Zika virus infection in Chile, New Caledonia and the Cook Islands
Updated: June 03, 2014
Travel Health Notice
Outbreaks of Zika virus infection are ongoing in New Caledonia as new cases continue to be reported. Easter Island, a territory of Chile, reported its first case of locally acquired Zika virus in January of this year. The outbreak of Zika virus infection affecting the Cook Islands is nearing an end.
These cases mark the first transmission of Zika virus outside of Africa or Asia since an outbreak on the island of Yap in 2007, the only previously reported transmission outside these regions.
Zika virus infection is caused by a virus which is spread by the bite of an infected mosquito. Symptoms can include fever, headache, conjunctivitis (pink eye) and rash, along with joint and muscle pain. The illness is typically mild and lasts only a few days.
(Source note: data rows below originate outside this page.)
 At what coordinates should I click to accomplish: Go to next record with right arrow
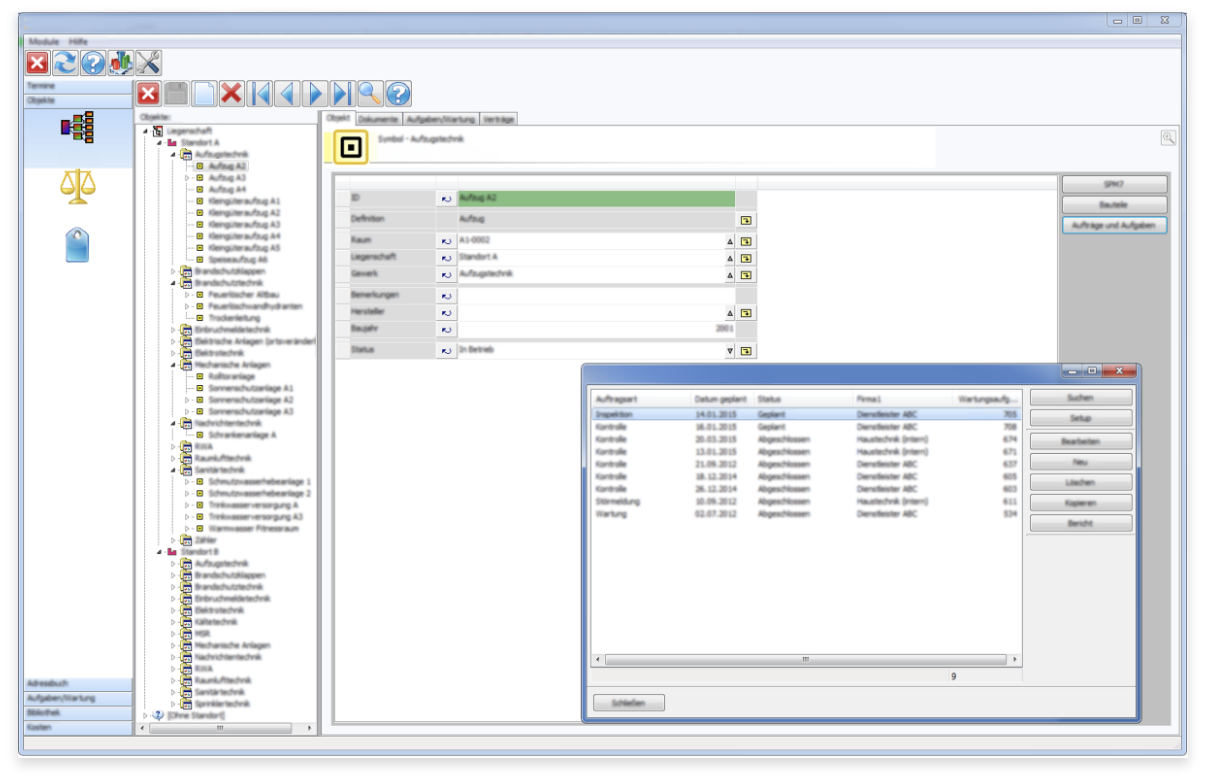315,94
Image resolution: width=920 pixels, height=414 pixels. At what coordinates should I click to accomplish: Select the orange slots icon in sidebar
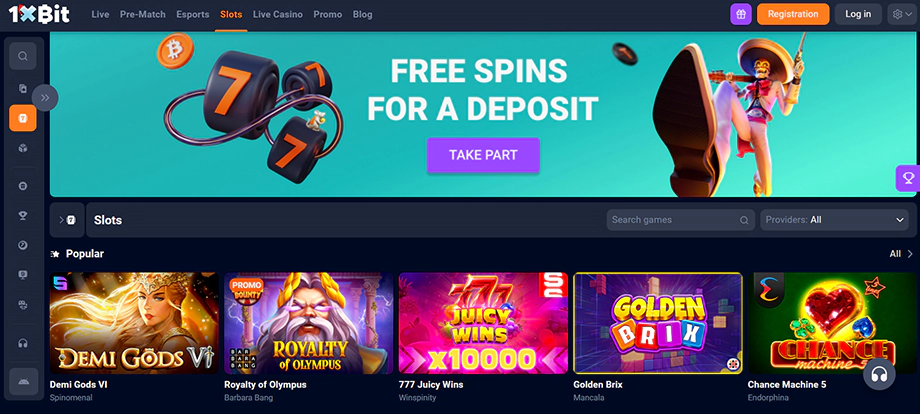[x=23, y=118]
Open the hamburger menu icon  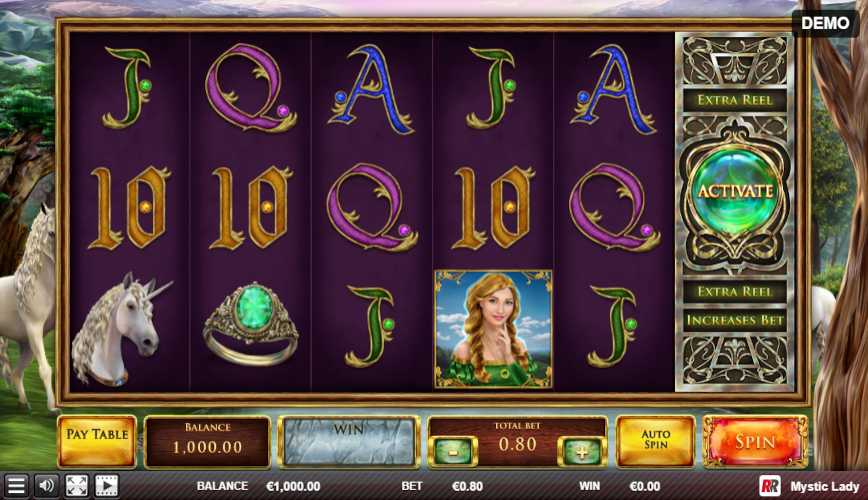[x=16, y=486]
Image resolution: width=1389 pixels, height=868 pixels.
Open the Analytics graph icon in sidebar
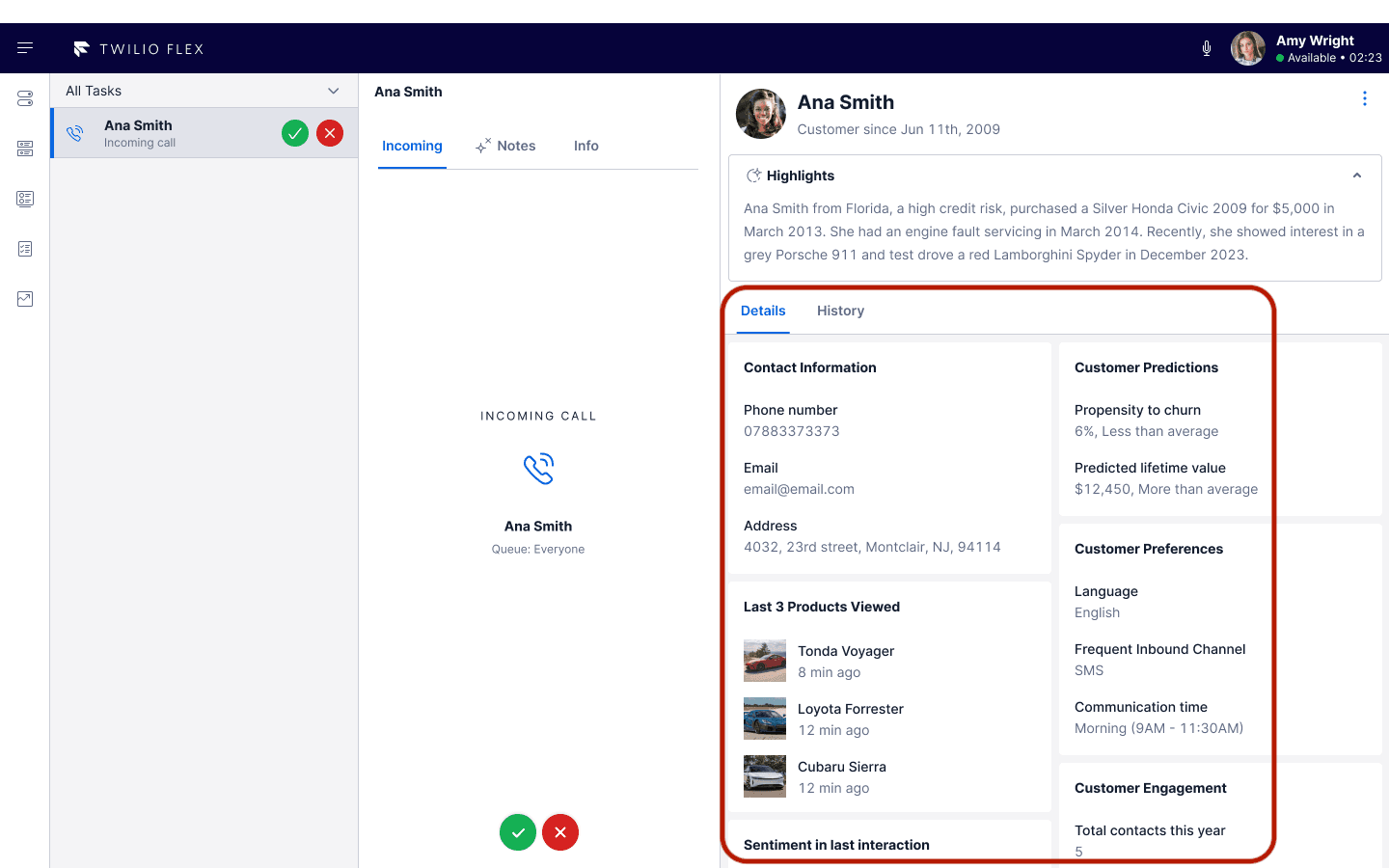[25, 299]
Although caused by a different virus, the symptoms of Zika virus infection can appear very similar to those of dengue fever. There is no vaccine or medication that protects against Zika virus infection.
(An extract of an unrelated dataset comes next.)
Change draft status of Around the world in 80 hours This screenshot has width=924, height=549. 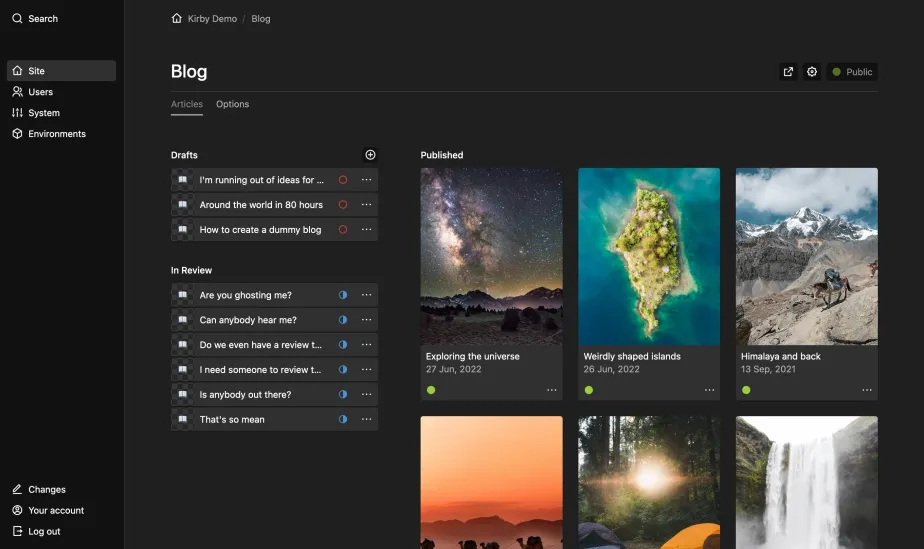click(x=343, y=205)
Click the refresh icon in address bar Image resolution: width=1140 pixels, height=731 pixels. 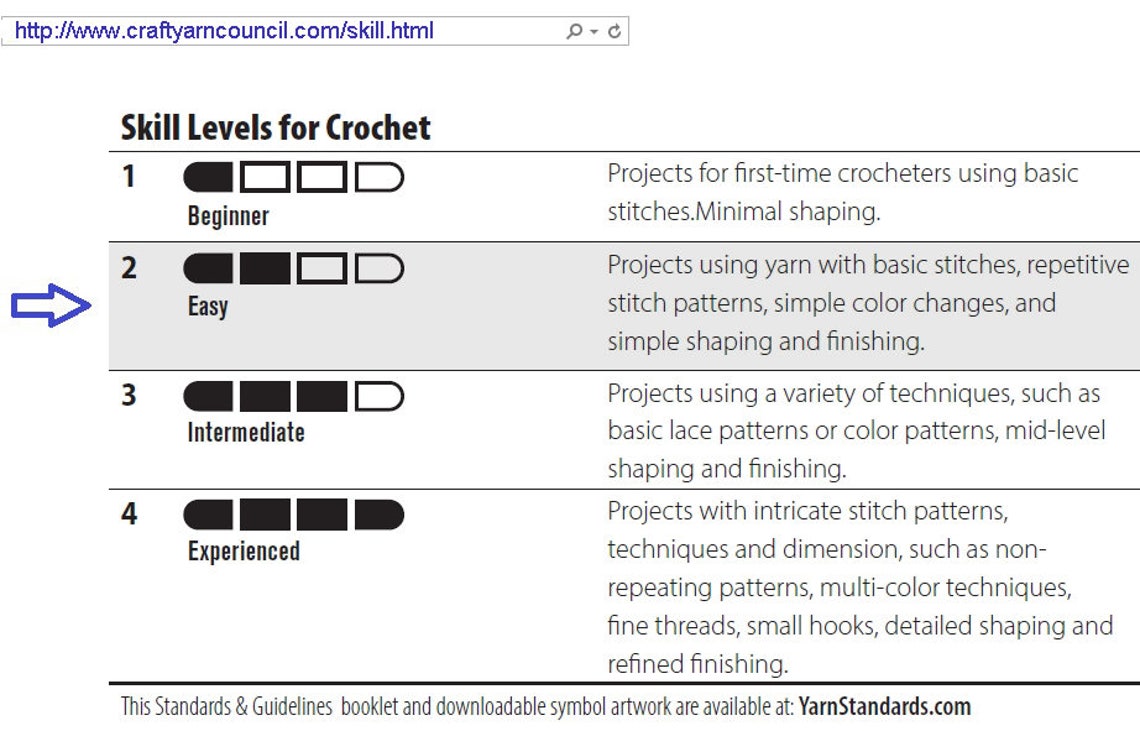point(614,31)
The Public Health Agency of Canada recommends that travellers protect themselves from mosquito bites when travelling to these destinations.
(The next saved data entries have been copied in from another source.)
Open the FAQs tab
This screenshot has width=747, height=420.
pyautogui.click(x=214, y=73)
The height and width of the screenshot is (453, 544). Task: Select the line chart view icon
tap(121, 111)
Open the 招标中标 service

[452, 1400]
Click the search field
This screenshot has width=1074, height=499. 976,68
Consult a health care provider or visit a travel health clinic at least six weeks before you travel.
- Protect yourself from mosquito bites, particularly during peak mosquito biting times around sunrise and sunset.
- If you develop symptoms similar to Zika virus infection when you are travelling, or after you return, see a health care provider and tell them where you have been travelling or living.